- Your task: List every personal quality that the passage below on brand reputation in B2B sales names as important for forming an emotional connection and initiating a relationship.

There’s a saying many of us have heard, most likely from a line in a movie when two notorious people are first introduced, “Your reputation precedes you.” While in those cases it refers to personal reputation, the same sentiment applies in business: Your reputation is your brand. And when you’re in sales, you certainly hope the reputation that precedes your initial contact with a prospect is positive, predisposing that potential customer to be amenable to a conversation.

Brand development and marketing are essential in today’s sales environment, where OEM and B2B buyers research products and companies online before proactively reaching out to a sales contact. The proliferation of online content has shifted buying-cycle dynamics, placing greater power in the hands of customers and prospects. Without a solid brand and reputation, it’s difficult, if not impossible, to be in the zone of consideration when buyers are actively researching and evaluating products and services. A WARC study, The Multiplier Effect 2025, highlighted the importance of existing brand awareness and its impact on the ultimate purchasing decisions of B2B buyers.

Leveraging Emotion and Logic To Get to “Yes” 

 

The sales process is challenging enough on its own. It’s even more difficult if you don’t have a strong brand to open doors and marketing programs that can support preselling efforts and accelerate an already long sales cycle. To support sales by expediting the process and driving conversion, you need to leverage both components of branding: emotional and rational. These two elements also align with how most buyers make a final decision about whom they will work with: Do they like and trust the company and the salesperson, and does the product or service deliver the functional benefits, specifications and outcomes they are looking for? Most of the time, you need a “yes” to both questions to win the day.  

Marketing and marketing communications can help buyers say “yes” through a variety of strategies, primarily by using data in storytelling. Being congenial, empathetic, a good listener, competent and ethical are certainly important for forming an emotional connection and initiating a relationship. Eventually, credibility, trust and proof of performance are required to further solidify a long-term customer relationship. In a B2B environment, the emotional connection alone is insufficient to complete a transaction. Proof of performance is key in a more technical buying atmosphere, and this is where strategically using data comes into play. 

Data as a Differentiator

 

At Crafted, we understand that OEMs and B2B enterprises face distinct challenges when developing go-to-market strategies, especially when selling into highly specialized markets. While consumer brands can focus on broad awareness and emotional appeal, B2B companies must adapt to diverse sales and marketing environments that also account for technical credibility, collaborative relationships across the value chain, multiple decision-makers and buying groups, and longer sales cycles. Buyer behavior has evolved and continues to shift, mainly driven by the ubiquity of the internet and the nearly instant availability of vast amounts of information. This shift has created a digital-first, data-driven buyer journey, with the added expectation of proof before commitment.

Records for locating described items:
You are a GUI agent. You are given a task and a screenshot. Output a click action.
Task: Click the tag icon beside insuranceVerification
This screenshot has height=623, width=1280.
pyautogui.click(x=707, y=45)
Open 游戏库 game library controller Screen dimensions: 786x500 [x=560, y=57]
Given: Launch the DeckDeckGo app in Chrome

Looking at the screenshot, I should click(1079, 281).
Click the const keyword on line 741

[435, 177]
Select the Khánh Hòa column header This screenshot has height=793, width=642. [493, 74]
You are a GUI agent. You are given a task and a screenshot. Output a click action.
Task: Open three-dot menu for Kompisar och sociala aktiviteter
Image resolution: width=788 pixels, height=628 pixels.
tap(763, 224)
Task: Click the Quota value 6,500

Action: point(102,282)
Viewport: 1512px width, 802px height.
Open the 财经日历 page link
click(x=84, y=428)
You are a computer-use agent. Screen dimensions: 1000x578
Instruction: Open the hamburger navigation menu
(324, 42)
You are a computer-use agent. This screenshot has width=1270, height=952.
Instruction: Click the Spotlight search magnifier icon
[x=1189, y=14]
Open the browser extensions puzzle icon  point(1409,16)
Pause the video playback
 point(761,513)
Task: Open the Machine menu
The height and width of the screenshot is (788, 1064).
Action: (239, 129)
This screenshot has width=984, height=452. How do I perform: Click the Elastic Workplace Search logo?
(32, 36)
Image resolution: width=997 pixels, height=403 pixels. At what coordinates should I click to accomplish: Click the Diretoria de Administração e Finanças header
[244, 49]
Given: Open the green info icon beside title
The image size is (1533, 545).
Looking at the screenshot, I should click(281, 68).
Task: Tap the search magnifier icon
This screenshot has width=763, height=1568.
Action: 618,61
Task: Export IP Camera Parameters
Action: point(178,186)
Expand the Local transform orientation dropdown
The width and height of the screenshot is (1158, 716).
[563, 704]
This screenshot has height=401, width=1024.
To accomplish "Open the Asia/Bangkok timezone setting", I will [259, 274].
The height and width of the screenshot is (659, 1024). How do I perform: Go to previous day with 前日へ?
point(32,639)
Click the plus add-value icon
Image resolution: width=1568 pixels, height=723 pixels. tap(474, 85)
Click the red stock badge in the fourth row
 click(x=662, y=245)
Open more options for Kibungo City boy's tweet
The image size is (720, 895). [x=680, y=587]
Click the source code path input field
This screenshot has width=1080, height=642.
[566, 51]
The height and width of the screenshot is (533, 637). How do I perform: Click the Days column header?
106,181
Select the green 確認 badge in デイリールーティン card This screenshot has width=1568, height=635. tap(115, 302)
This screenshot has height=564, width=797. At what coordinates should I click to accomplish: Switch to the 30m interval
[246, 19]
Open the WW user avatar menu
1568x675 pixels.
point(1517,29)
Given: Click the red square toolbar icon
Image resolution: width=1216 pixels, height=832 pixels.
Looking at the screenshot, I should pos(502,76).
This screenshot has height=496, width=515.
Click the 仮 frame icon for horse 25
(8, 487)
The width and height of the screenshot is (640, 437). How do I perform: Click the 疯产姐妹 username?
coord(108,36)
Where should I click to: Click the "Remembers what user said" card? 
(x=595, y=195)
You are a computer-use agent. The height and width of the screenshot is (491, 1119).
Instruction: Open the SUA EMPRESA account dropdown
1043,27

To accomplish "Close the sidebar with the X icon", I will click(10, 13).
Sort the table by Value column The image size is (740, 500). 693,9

- Task solution:
- Congenial
- Empathetic
- A good listener
- Competent
- Ethical